By Michael Lewis
FrontRowSoccer.com Editor

On the first day of sixth grade years ago, Jessie Vilkofsky’s teacher asked her students to write down what they wanted to be when they grew up.

“I wrote professional soccer player,” Vilkofsky said.

The teacher started going around the classroom, having her students talk about their dreams.

Some of Vilkofsky’s classmates wanted to be doctors, others, lawyers.

While this was going on, Vilkofsky had a change of mind.

“I erased it because I was afraid and I was ashamed what I had was so far-fetched,” she said.

As it turned out, it wasn’t so far-fetched.

Vilkofsky did play pro soccer and much more.

After playing the sport four years in college, Vilkofsky experienced a year of professional soccer in Poland. Her journey included two assistant college coaching jobs. Today, she is making history as the first general manager in the Major Arena Soccer League with the Dallas Sidekicks.

As we celebrate National Girls and Women in Sports Day on Wednesday, Feb. 1, Vilkofsky’s story should be a lesson for everyone – never give up on your dream.

“It wasn’t until I graduated in 2017 with my master’s degree, and I thought to myself, ‘What an accomplishment. This is something that never happened in my family,’ ” she said. “I was the first person to get a master’s degree and I was like, ‘You know what?’ I’m going bring that dream that I want to add back to life.’ “

Vilkofsky’s love affair with the beautiful game became around the age of five with a local rec team in Pittsburgh as soccer grew to become the cornerstone of her life.

“I always tell people it provided me with everything in my life,” she said. “It has guided me through everything. There’s no place that I feel more free and just alive and who I am than on a soccer field. That was always my escape. That was always my comfort. That was always my challenge, my growth, my potential. I found all of my life on a soccer field.”

That included playing at the high school and youth levels before competing for Wheeling Jesuit University from 2010-14. She also was a member of Steel City FC, a Pittsburgh-based semi-pro team in the Women’s Premier Soccer League before becoming an assistant coach for West Virginia Wesleyan.

Task instructions
1. In the article on Jessie Vilkofsky, substitute "unrealistic" for "far-fetched" and write out the passage starting at "Some of Vilkofsky’s" and ending at "and much more.".
2. Render this sentence from the article about Jessie Vilkofsky in Spanish: "Vilkofsky did play pro soccer and much more."
3. Carry on the article about Jessie Vilkofsky from its last sentence.
The data further down has nothing to do with any of this.

Material shown
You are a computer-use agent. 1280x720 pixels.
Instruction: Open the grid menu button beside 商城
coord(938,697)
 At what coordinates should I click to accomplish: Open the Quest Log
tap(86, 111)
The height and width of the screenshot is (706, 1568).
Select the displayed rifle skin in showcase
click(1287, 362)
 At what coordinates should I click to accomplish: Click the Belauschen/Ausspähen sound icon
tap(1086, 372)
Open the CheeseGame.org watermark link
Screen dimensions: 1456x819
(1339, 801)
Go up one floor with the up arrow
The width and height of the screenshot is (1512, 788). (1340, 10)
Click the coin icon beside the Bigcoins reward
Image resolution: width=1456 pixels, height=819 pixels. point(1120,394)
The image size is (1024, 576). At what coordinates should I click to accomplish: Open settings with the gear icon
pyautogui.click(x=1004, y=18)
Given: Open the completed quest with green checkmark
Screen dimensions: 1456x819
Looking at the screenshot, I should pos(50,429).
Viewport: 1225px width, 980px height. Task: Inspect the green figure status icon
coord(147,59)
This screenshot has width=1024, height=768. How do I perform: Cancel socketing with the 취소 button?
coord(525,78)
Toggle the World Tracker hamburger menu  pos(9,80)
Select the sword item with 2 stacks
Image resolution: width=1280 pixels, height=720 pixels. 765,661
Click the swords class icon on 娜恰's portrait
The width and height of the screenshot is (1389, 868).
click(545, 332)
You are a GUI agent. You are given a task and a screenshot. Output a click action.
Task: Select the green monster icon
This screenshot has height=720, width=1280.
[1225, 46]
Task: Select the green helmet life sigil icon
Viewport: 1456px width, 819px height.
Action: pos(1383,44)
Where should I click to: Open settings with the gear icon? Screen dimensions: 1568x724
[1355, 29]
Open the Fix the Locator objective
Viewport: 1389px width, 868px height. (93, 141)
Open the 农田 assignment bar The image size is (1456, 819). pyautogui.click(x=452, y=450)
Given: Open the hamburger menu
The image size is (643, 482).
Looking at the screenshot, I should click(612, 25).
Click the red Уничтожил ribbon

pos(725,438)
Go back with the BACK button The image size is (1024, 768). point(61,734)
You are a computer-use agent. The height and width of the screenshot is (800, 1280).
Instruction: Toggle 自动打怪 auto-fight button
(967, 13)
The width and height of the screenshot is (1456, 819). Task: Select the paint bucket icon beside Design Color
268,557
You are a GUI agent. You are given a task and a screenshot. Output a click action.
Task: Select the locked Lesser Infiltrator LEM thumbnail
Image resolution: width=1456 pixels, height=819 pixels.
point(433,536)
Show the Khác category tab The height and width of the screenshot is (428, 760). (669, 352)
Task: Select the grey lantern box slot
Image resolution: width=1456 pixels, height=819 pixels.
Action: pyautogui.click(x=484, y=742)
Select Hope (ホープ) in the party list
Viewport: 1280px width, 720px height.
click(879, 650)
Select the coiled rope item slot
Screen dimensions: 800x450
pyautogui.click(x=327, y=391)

Results in order
1.
Some of Vilkofsky’s classmates wanted to be doctors, others, lawyers.

While this was going on, Vilkofsky had a change of mind.

“I erased it because I was afraid and I was ashamed what I had was so unrealistic,” she said.

As it turned out, it wasn’t so unrealistic.

Vilkofsky did play pro soccer and much more.

2. Vilkofsky sí jugó fútbol profesional y mucho más.

3.
Which brings us to her big decision when Vilkofsky earned a master’s degree in curriculum and instruction in the education department as a graduate assistant coach at New Mexico State. She took that sixth-grader’s dream and ran with it.

“I wouldn’t be a general manager at a professional organization if I didn’t go take the chance in the pursuit of something that seemed completely far-fetched,” she said. “That’s a big piece of what I instill in my work today and everybody I’m with. Find that one thing that you can run to, you can be free and alive with was for me was always soccer. Let that guide you in everything you do in one way, shape or form, to find out what it is you can do in your life outside of just the typical, what people think they need to do vs. what they truly want to do.”

One team, Kobiecy Klub Pilkarski in Bydgoszcz, Poland, offered her a tryout. Vilkofsky purchased a plane ticket and flew over.

“I was 100 percent confident. There was nothing stopping me,” she said. “I look back on it now and when I get frustrated or I have fear with my job now and I did something like that, it’s just a moment in time and you can you can take anything on and do anything if you put that effort in and you believe in yourself enough to do so. I’m a very big advocate to chase potential.”

Needless to say, it was one hell of an experience and then some, something that many American soccer players haven’t lived.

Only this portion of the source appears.